Regardless of my experience in that one session, I of course, persisted in continuing to be curious and in asking questions, and even making a few comments which garnered nods from some in the audience. Overall, my biggest gripes with the conference was that most of the sessions did not allow for time for insightful, meaningful and divergent perspectives from the audience.  Most sessions went right up to the time it was allotted, and if there were a few minutes for questions, they were usually few and did not provide time for follow up.  I believe growth takes place in that messy middle where disagreement lies.

Another gripe, was that there were too many sessions that had a singular aim rather than a more multidimensional approach.  What I mean is, for example, I attended a colleague’s presentation on rites of passage programs of young black women and upon leaving that session a group of noted scholars on black males were outside waiting to enter the room.  Why were there two separate, but equal sessions surrounding the same issue/area. I am eager to both see more sessions in which the confusing, muddled interesctionality of topics is met head on, as well am eager to emerge as one scholar willing to assist in creating such sessions and participating in such sessions.  

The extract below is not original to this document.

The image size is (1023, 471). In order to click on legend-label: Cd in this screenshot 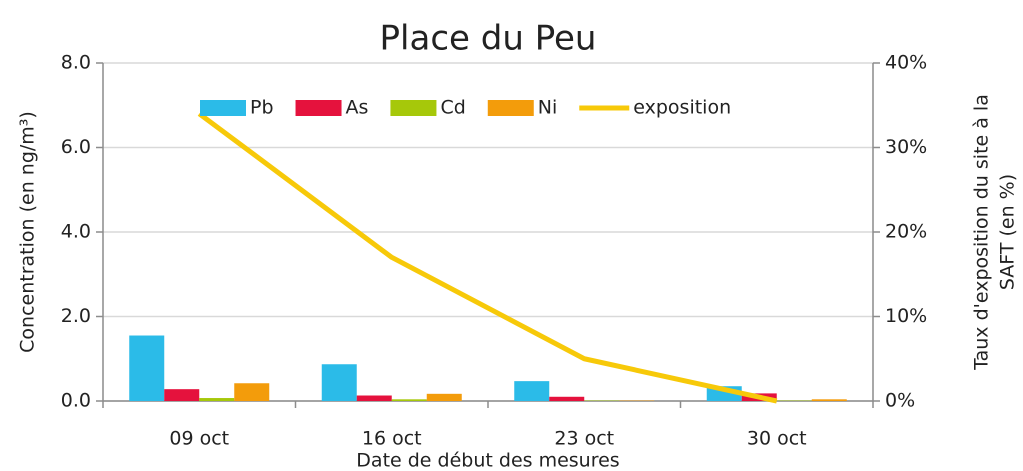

I also found it problematic that there were so many sessions related to social justice that were of critical importance, perhaps only to me and the few other people who were in attendance, on the last day.  For example, the last session I went to was a sparsely attended session on the “cradle to prison pipeline.”  This was one of the best sessions I have attended in my young academic career.  This was a session in which there were multiple perspectives, although not one in which there was anyone in favor of the prison industrial complex, present and a lively discussion ensued.

Lastly, my own presentation, yes held on the last day, went well.  It was interesting to be at the table with several colleagues who were further along in their careers, as well as a few who were still finishing their dissertation work.  That made for an interesting mix of opinions, collegiality and perspectives.
 
So what does AERA have to do with the public discourse of education policy and politics?  My twitter
friend and Philadelphia education activist, Helen Gym, in a standing room only presentation with Dr. Diane Ravitch, implored us as researchers to be more activists.  In another session I attended which honored the late Dr. Jean Anyon, Pedro Noguera noted the link between activism and the academy, articulating how the research/perspectives both he and Dr. Anyon have created have been strongly influenced by their activism prior to entering higher education. 

It seems that between now and 2015 AERA, which is home in Chicago, we as researchers and higher education folk need to be more connected with what is going on in the trenches, and, where appropriate and necessary, become activists in our own right.  However, the caveat I have been imploring for months for all of us, is that we need to do this work with a humility that affords us to listen to various perspectives…not just the perspectives we believe, or the perspective of someone with “years of experience,” a few letters at the end of their name, or who look like us, but rather all perspectives. 

It is the only way we can successfully bind the intersection of research, policy and practice.